SETA > Yorum |
Gençliğimiz

Gençliğimiz

“El ele vereceğiz, hem biz kazanacağız hem de gençlerimize geleceğe dönük umut, ışık, cesaret vereceğiz.” Bu sözlerde yatan ekonomi odaklı toplumsal öge çok kritik: Gençlere önem ve iş, aş, umut vermek.

Beşiktaş acımız henüz bir haftalık iken, Cumartesi günü Kayseri'den gelen yıkıcı haberle sarsıldık. Kanlı PKK terörü, bu kez de izne çıkmış gencecik askerlerimize kıyarak hepimizi yeni bir yasa boğdu. Alçakça katliamlar ve böylelikle uyandırılması planlanan infiallerle Türkiye'mizi felakete sürükleme amacı bilenenlere inat, birlik olmaya devam ediyoruz, etmeliyiz.
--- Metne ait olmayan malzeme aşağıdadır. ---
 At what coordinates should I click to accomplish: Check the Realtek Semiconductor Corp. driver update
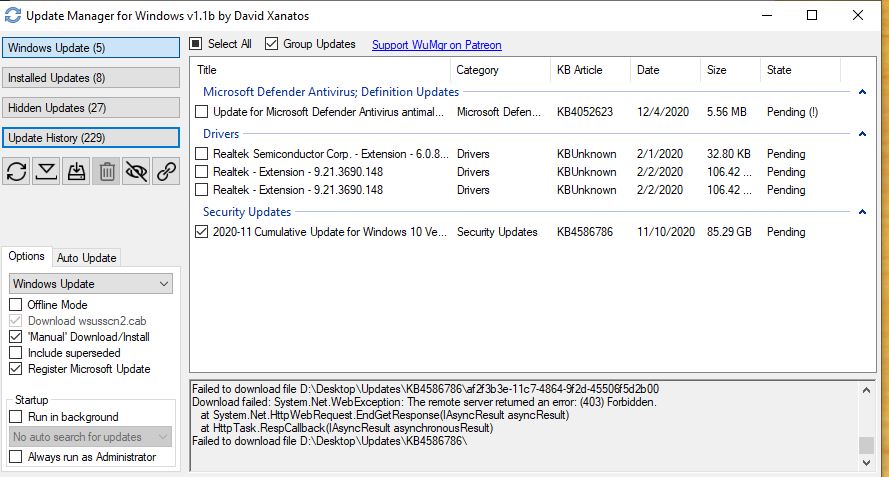[x=202, y=154]

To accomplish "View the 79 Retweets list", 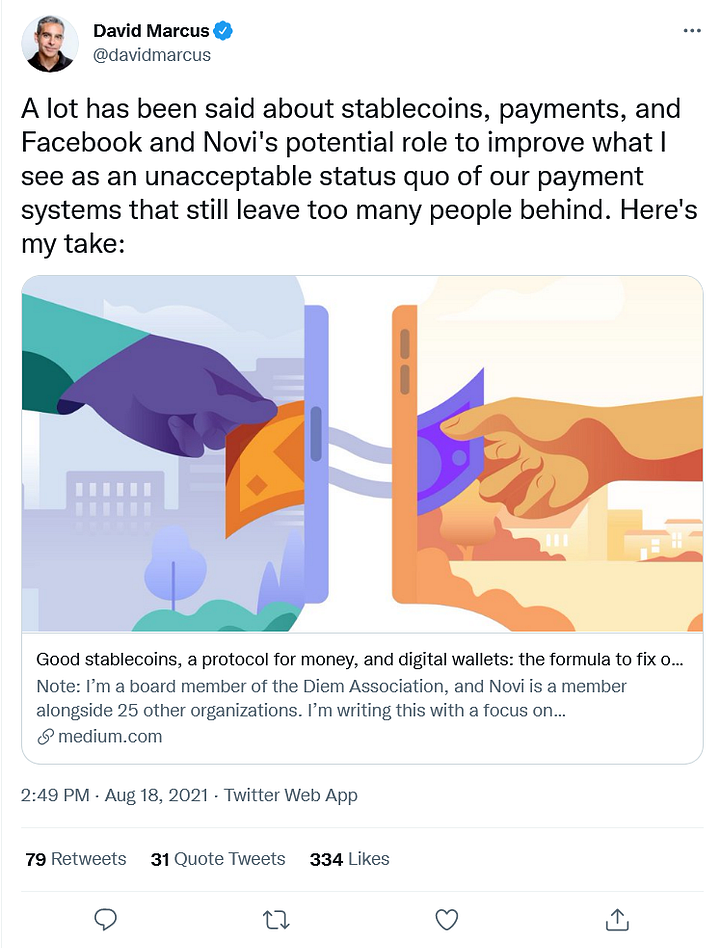I will click(76, 859).
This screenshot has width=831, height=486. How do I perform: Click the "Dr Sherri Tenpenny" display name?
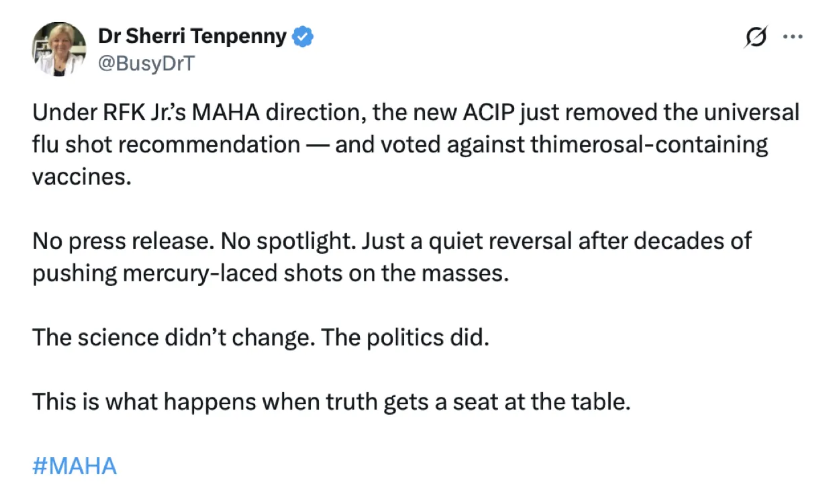point(193,37)
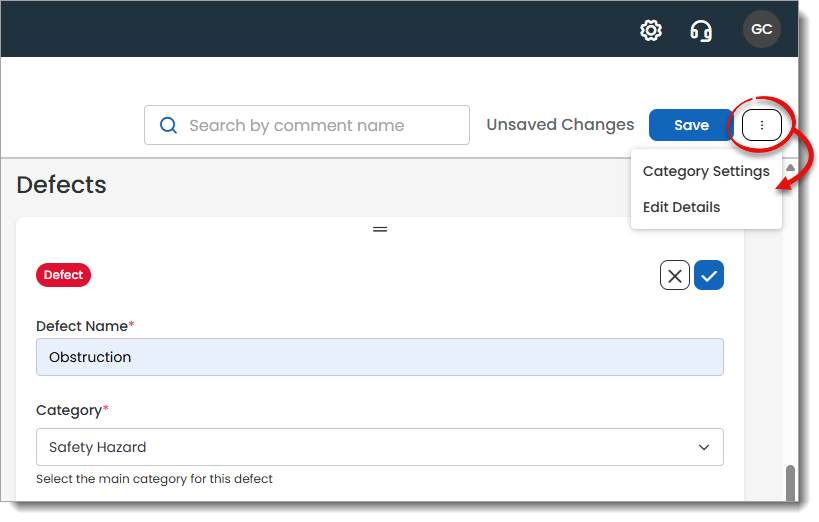Click the Defects section heading
Image resolution: width=819 pixels, height=522 pixels.
(x=62, y=185)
Hiç kolay olmasa da, yasımız kalbimizi yakarken soğukkanlı bir dayanışmaya her zamankinden çok ihtiyacımız var zira.

Cumhurbaşkanı Erdoğan'ın bu anlamdaki seferberlik çağrısı, terör mihraklarının hain planlarına karşı millet olarak alınabilecek en güçlü ve anlamlı siper… Sınırlarımızı tehdit eden unsurların ana aktör olduğu bu saldırılara karşı devletin ve hassaten istihbaratın üzerine düşenleri ise, uzun zamandır tartışmaktayız. Bu bağlamda, terörle mücadelede bilimsel ve stratejik yaklaşımlara verilen ehemmiyetin üstüne düşme gereksiniminin altını bir kez daha çizmek gerekiyor. Mart ayında kaleme aldığım “Terörün Matematiği” başlıklı makalemde, bu konuda dünden bugüne öne çıkan bazı uluslararası örneklere değindiğimi hatırlarsınız.
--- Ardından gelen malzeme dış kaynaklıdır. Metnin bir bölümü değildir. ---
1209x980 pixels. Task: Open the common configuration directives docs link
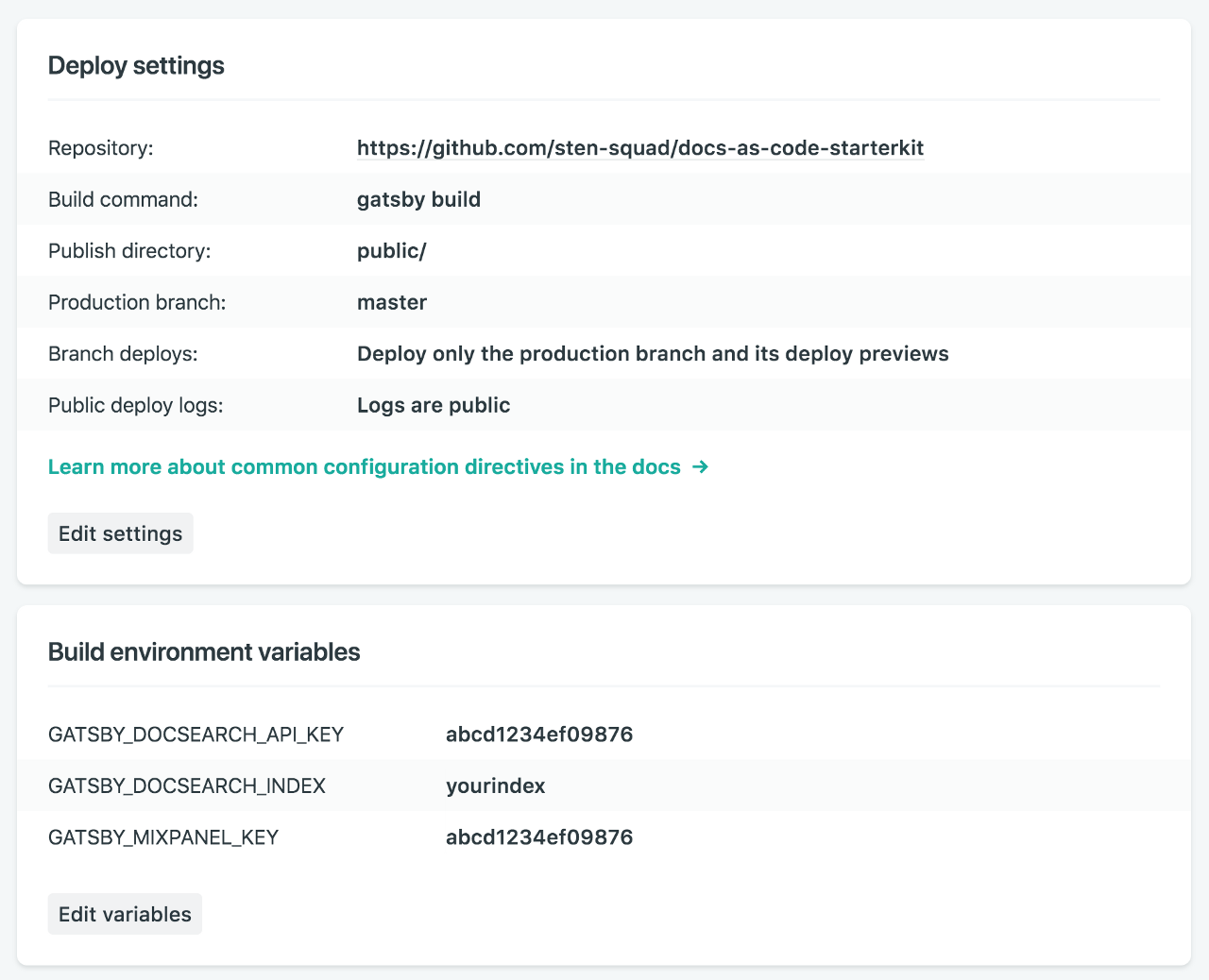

Dolayısıyla terör ve devletin ilgili mücadelesi, bir yandan dış cepheden gelen evirilmeler geçirecekken, diğer yandan da istihbarat ve önlemlerin ne derece güçlü olduğuna bakacak. Tabii işin özellikle orta ve uzun vadesinin tamiri, en temelde yatan toplumsal ve ekonomik unsurlarla da inkâr edilemez bir ilişki taşıyacak. Nitekim “zor koşullar” ile “şiddet” arasındaki güçlü ilişki, dünya çapında nicedir yaşanan ve çözülmesi gereken dev bir problem… Çözüm kümesinin öne çıkan elemanları arasında ise, işe, güce, aidiyet hissine sahip olmak yer alıyor.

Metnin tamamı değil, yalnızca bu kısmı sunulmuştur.